The Visual Health Programme falls under the general umbrella of the Universal Health Project started by Asociación de Cooperación Fallou ONGD for the Rural Community of Dialokoto. The aim of the Project is to set up a local Health Cooperative, financed by a Local Contribution System, to offer the local community a small scale Universal Healthcare System which will guarantee access to an efficient, top quality “Primary Care Centre” for the whole population.

Participants: Viladecans Town Hall, which financed the expedition, the NGO FALLOU, ESSILOR-SIVO-SENEGAL, which donated all the prescription lenses needed.

 

EXPEDITIONS AND PROJECTS WHERE WE DO NOT JOIN WITH FIELD VISITS BUT WITH WHICH WE COLLABORATE ACTIVELY AND ON AN ON-GOING BASIS

 

THE EYES OF SENEGAL

This is the third year in which we have collaborated with the donation of frames to Associació Mirades and Associació Gesta-Àfrica for their expeditions to schools in Senegal to detect and correct the visual problems suffered by boys and girls of school age in Senegal.

This year the expedition was to Guinguinéo, in the region of Kaolack, Senegal.

The eyesight of 400 children was tested and 69 were found to need prescription glasses

The project is led by Associació Mirades, a not for profit association specialising in optometry. Its goal is to eradicate all avoidable blindness caused by uncorrected refractive defects. It was established in 2013.

 

OPEN YOUR EYES

In 2017, Open Your Eyes, a not for profit organisation which works to improve the quality of the sight of people with intellectual disabilities and disadvantaged groups, organised an expedition to Turkana, Kenya, in February to test the eyesight of minors with low visual capacity at a school of 1,600 children. They also gave eye tests to the adult population and operated on 100 eyes with cataracts.

And, in October, Open Your Eyes also organised an expedition to Teruel, with over 80 professionals from all over Spain, to give eye, hearing and visual health tests to people suffering some form of disability.

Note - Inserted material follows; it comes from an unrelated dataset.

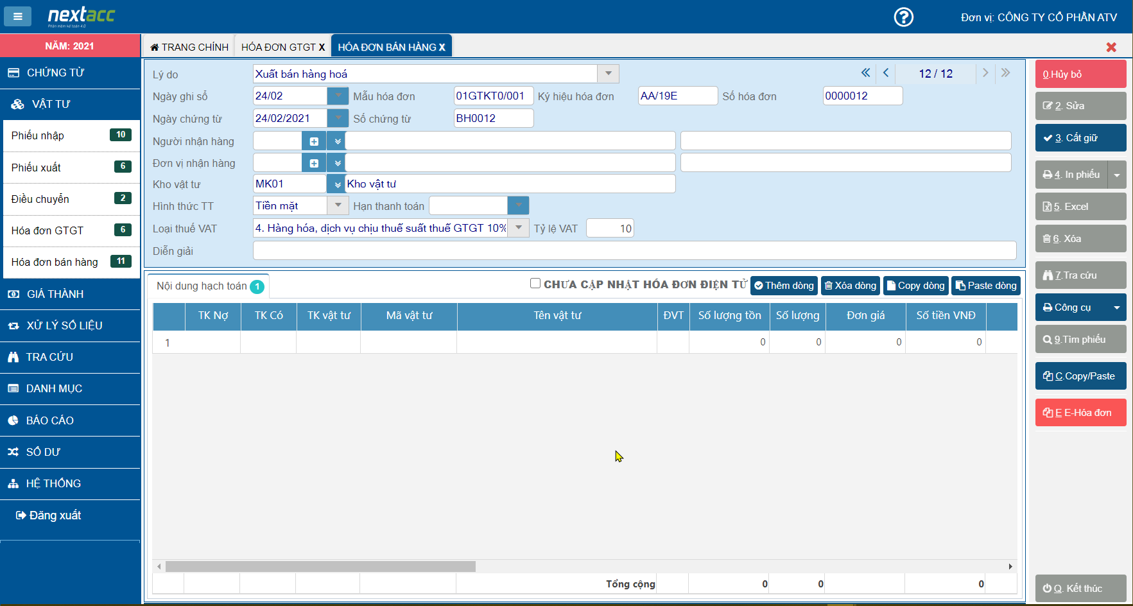Click the Diễn giải input field

click(634, 251)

After testing, if some sort of visual deficiency was detected, the person went straight on to pick out the frames they liked best. Within one month they received their prescription glasses, completely free of charge

Both expeditions were a great success.

The Foundation has collaborated with the project for the last two years, with the donation of sunglasses and, as long as they need us, we intend to continue to do so. We fully support and have total faith in both their project and mission.

Kenya: donation of 300 pairs of sunglasses.
Teruel: 500 prescription glasses

 

DONATION OF FRAMES TO OTHER ORGANISATIONS.

Donations of frames to other organisations organising projects with which we identify, similar to those in which we engage.

  • 6,052 prescription glasses – Tindouf Refugee Camp
  • 200 prescription frames – IMO (Institute of Ocular Microsurgery). The donation was to the organisation’s foundation with which we also have ongoing projects in the area of “visual health”
  • 30 children’s frames – Barcelona Institut Joan Brossa, to support their social programme.
  • 670 prescription frames – Optical Institute for the Italian Region of Emilia, Italy
  • 60 prescription frames – Optica Feliu- Visual Health project in Ethiopia.

 

SUMMARY:

  • This year we donated a total 9,094 sunglasses and prescription frames.
  • We saw a total of 2,700 people (mostly children).
  • We delivered a total of 528 prescription glasses to children of school age.